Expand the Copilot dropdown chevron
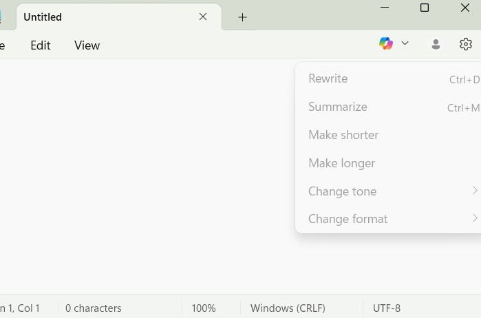The height and width of the screenshot is (318, 481). pos(405,43)
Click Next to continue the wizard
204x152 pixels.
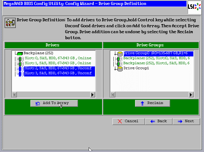pyautogui.click(x=186, y=121)
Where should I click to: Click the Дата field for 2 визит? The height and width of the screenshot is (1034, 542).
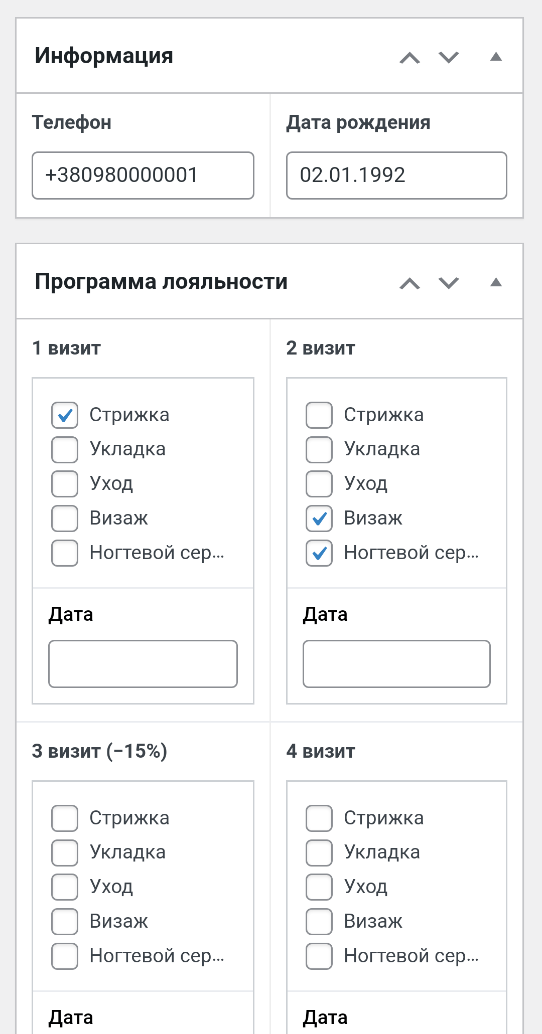396,663
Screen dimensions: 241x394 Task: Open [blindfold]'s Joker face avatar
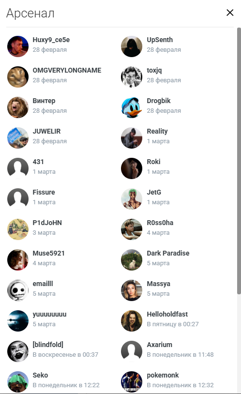click(17, 351)
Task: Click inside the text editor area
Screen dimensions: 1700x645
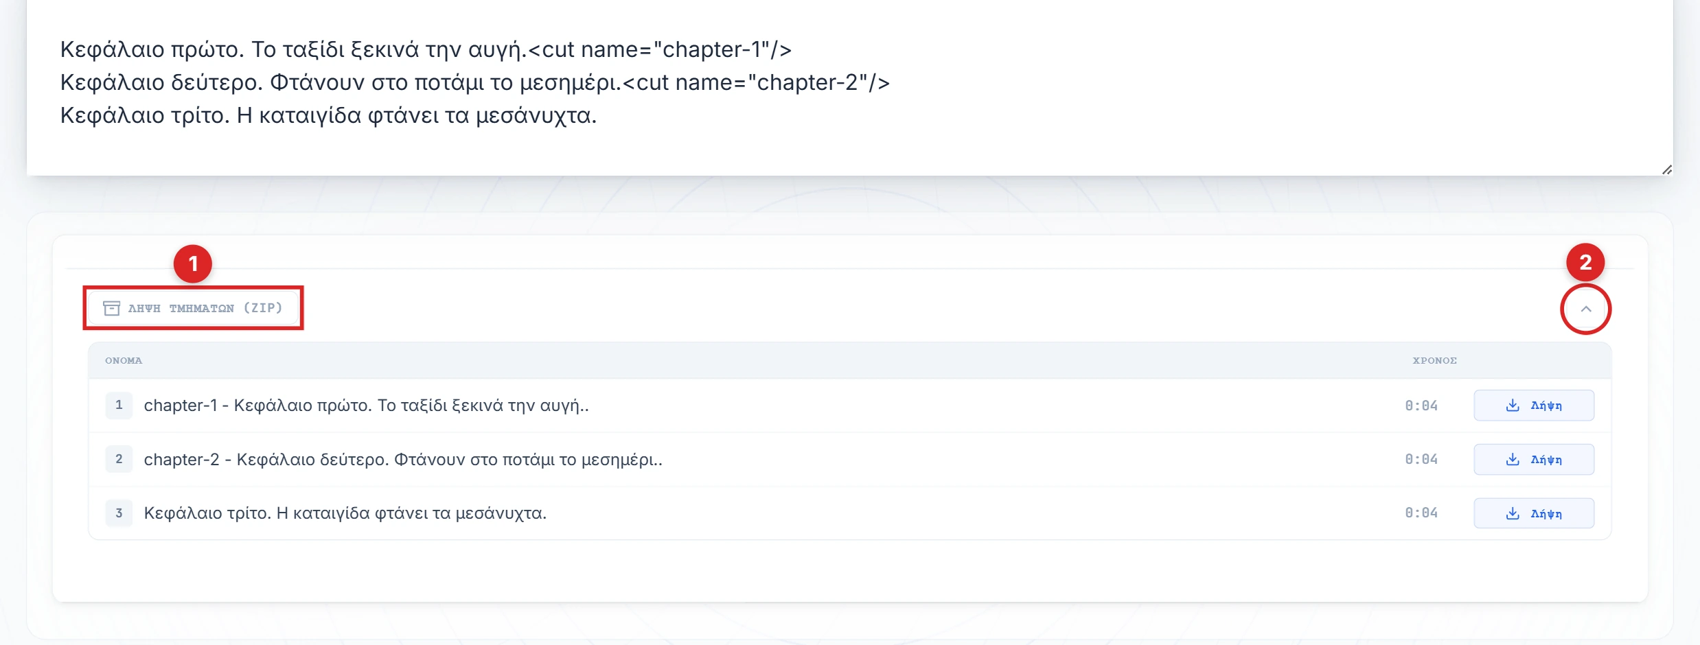Action: (824, 137)
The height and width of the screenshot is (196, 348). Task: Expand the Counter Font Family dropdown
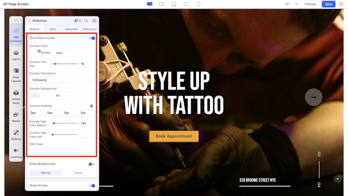62,80
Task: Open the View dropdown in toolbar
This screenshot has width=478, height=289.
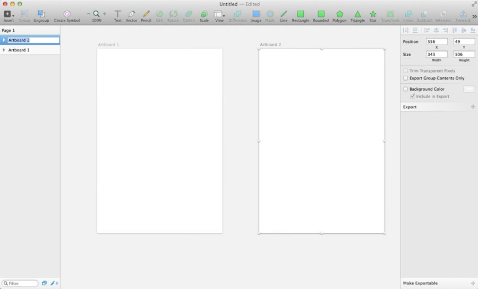Action: (219, 16)
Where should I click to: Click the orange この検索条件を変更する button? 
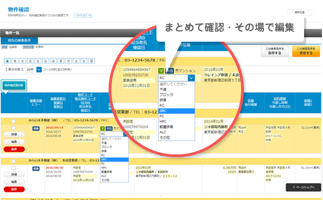pos(306,51)
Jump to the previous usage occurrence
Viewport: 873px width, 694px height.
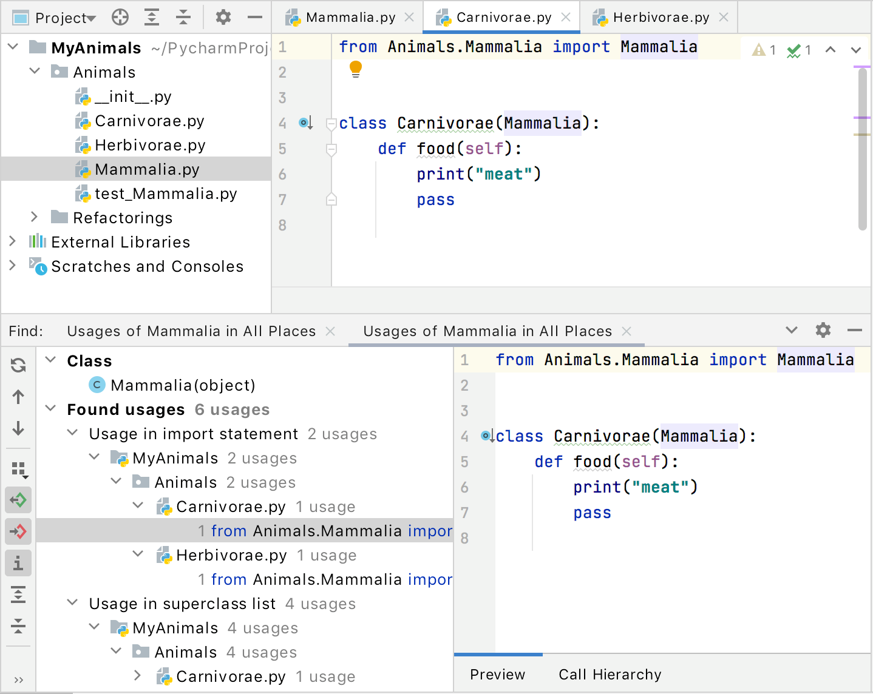[18, 397]
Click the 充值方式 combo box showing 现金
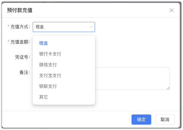The image size is (183, 130). click(64, 27)
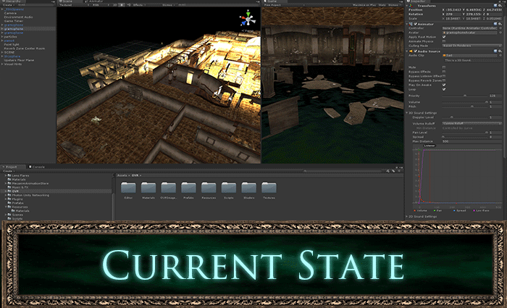
Task: Open the Scripts folder in asset grid
Action: 228,187
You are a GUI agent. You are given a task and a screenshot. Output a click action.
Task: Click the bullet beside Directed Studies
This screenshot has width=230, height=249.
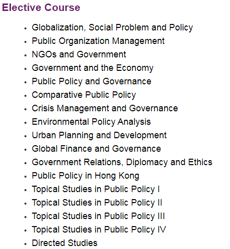25,244
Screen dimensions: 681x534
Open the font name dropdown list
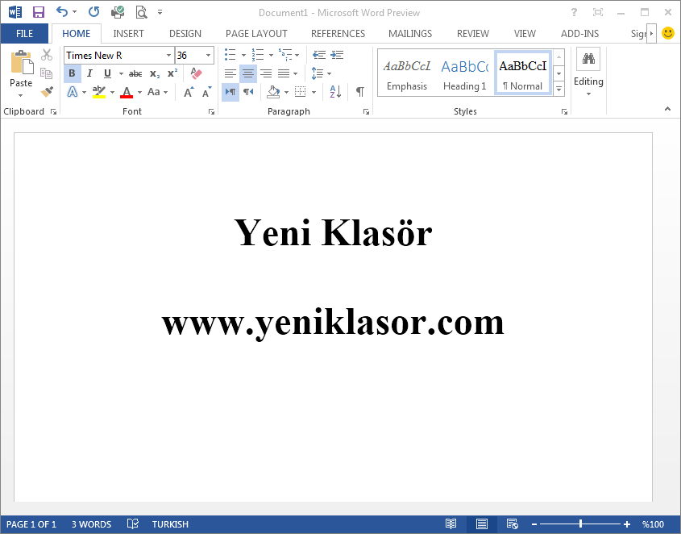[x=168, y=56]
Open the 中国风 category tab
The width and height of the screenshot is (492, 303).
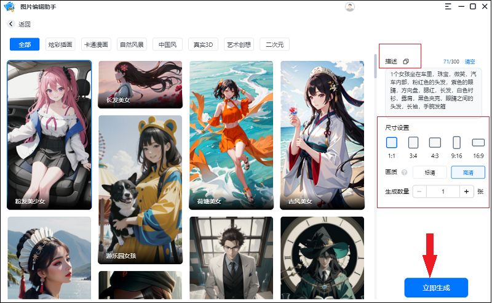pos(167,44)
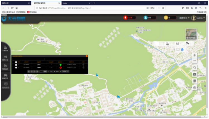
Task: Switch to satellite imagery map thumbnail
Action: 191,34
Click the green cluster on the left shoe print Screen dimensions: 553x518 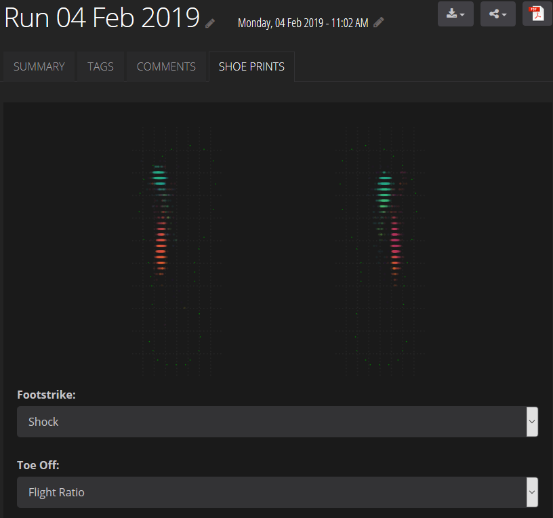coord(159,178)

------------

Problem description: Treat the line with "204x152 pixels." as the start and the line with "You are a GUI" as the end, and return exactly that span of the data above, both ends included, without pictures.

Exercise output:
204x152 pixels.
pyautogui.click(x=186, y=121)
Where should I click to: Click the Дата field for 2 визит? The height and width of the screenshot is (1034, 542).
396,663
Screen dimensions: 241x394 Task: Open [blindfold]'s Joker face avatar
click(17, 351)
Task: Click inside the text editor area
Screen dimensions: 1700x645
Action: (824, 137)
The height and width of the screenshot is (196, 348). Task: Expand the Counter Font Family dropdown
62,80
Task: Open the View dropdown in toolbar
This screenshot has width=478, height=289.
Action: (219, 16)
Where should I click to: Click the orange この検索条件を変更する button? 
pos(306,51)
Jump to the previous usage occurrence
Viewport: 873px width, 694px height.
[18, 397]
Click the 充值方式 combo box showing 现金
The image size is (183, 130). click(64, 27)
Task: Open the Scripts folder in asset grid
Action: 228,187
You are a GUI agent. You are given a task and a screenshot. Output a click action.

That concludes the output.